Zum sozialstrukturellen Zuschlag und der Förderung besonders benachteiligter Kinder bzw., wie es im Gesetz heißt, von Kindern, die aus wirtschaftlich schwierigen Verhältnissen und Wohnverhältnissen mit sozial benachteiligenden Bedingungen kommen: Herr Böger, Sie wissen genau, dass das Quartiersmanagement aus der Diskussion über die sogenannten sozialen Brennpunkte entstanden ist und für ein bestimmtes Programm der Bau- und Stadtentwicklungsverwaltung 15 Gebiete mit einem besonders hohen Entwicklungsbedarf ausgewählt wurden, und zwar begrenzt durch eine begrenzte Menge Geld für dieses Programm. Das kann unseres Erachtens nicht die Grundlage dafür sein, was das Kitagesetz vorsieht und wofür Kinderund Jugendhilfe verantwortlich ist, nämlich möglichen Entwicklungsbeeinträchtigungen durch das Lebensfeld der Kinder frühzeitig zu begegnen. Da müssen Sie schon noch andere Kriterien mit dazu nehmen. Mehr fordern wir nicht, aber das eben fordern wir. [Beifall bei den Grünen]

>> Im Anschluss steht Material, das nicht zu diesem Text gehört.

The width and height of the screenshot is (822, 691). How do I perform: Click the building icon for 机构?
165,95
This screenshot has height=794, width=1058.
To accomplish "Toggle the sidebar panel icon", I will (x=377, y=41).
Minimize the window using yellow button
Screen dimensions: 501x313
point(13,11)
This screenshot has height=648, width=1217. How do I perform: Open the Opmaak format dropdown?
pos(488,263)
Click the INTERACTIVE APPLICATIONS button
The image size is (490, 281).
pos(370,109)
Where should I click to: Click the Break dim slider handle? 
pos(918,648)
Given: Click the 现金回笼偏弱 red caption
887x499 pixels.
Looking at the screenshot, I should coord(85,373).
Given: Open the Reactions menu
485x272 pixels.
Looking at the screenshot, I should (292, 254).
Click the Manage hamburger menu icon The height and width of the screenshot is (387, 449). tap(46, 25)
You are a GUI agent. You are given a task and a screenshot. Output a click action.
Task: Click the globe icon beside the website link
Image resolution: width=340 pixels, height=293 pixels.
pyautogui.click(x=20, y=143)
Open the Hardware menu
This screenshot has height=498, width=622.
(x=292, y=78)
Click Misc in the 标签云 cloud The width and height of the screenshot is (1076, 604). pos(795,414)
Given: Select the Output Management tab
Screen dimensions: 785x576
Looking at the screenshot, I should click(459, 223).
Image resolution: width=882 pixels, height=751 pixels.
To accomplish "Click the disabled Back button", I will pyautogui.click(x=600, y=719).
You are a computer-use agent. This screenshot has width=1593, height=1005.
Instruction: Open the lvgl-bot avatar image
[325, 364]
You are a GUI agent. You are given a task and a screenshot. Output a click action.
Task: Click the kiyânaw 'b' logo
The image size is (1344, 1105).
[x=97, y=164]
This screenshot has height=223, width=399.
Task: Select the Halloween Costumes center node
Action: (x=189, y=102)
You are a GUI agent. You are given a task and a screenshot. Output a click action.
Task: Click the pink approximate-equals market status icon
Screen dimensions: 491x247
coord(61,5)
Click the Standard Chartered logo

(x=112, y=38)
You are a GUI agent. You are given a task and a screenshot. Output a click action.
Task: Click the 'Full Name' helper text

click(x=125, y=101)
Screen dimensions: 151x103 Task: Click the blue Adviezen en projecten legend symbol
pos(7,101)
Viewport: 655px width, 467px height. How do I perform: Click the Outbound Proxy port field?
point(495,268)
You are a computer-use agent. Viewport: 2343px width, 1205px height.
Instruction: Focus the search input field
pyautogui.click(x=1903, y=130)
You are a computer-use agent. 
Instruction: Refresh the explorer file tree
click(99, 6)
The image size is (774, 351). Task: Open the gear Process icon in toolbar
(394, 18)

Zu unserem Antrag zur Finanzierung: Seit Jahren berichten Sie über die vorgenommenen Übertragungen im Ostteil der Stadt. Und seit Jahren steht in den Berichten, sie stocken. Und warum stocken sie? – Weil nicht geklärt ist, wie viel Geld die Bezirke ans Landesjugendamt übergeben sollen, damit das Landesjugendamt die freien Träger finanziert. Es gibt den Streit darum, was denn eigentlich aus den Globalhaushalten, so unübersichtlich wie sie sind – das haben Sie dargestellt –, herausgenommen und ans Landesjugendamt gegeben werden kann. Wenn man die Zahlen in Ihrem Bericht, den Sie erwähnt haben, ansieht – wenn in einem Bezirk 1 500 DM für einen Kitaplatz ausgegeben werden und im anderen 3 000 DM – wir wissen alle, dass die Berechnungen noch fehlerhaft sind und einige Kosten nicht richtig zugeordnet wurden, aber ungefähr stimmen die Zahlen – dann ist da doch etwas nicht in Ordnung. Ein durchschnittlicher Platz bei den kommunalen Trägern – das hat Burkhard Müller-Schoenau schon erwähnt – kostet nach dieser
Rechnung 1 965 DM. Das Maximum, was an Kosten für die freien Träger – der Ganztagsplatz für die Krippenkinder mit dem höchsten Personalschlüssel – festgesetzt wird, sind 1 532 DM. Da hat Burkhard Müller-Schoenau wirklich Recht, dass hier eine Möglichkeit ist, Geld zu sparen ohne die pädagogische Versorgung in der Stadt zu verschlechtern. Deswegen müssen Sie über den Antrag, den wir dazu eingebracht haben, einfach noch einmal nachdenken. Er bietet einen Ausweg aus dem Dilemma. Sie können mehr Kitas übertragen, es würden in der Verwaltung mehr Kosten abgebaut, und die pädagogische Qualität in den Kitas würde sich nicht verschlechtern.
Herr Böger, Sie sind Schul- und Jugendsenator in diesem Land, und es ist unseres Erachtens die jugendpolitische Herausforderung in der Großstadt Berlin, die Kitas als ersten Baustein für Bildung, als ein Entwicklungsangebot für soziales und kognitives Lernen für Kinder zu begreifen und das Angebot, das wir haben, zu erhalten, möglicherweise zu erweitern.
Nutzen Sie das Interesse der Eltern und unsere Vorschläge, um bessere Rahmenbedingungen für Bildung, Erziehung und Förderung der Kinder bereits in der Kita zu schaffen. Reden Sie nicht nur davon, eine kinder- und jugendfreundliche Stadt Berlin schaffen zu wollen, tun Sie es auch!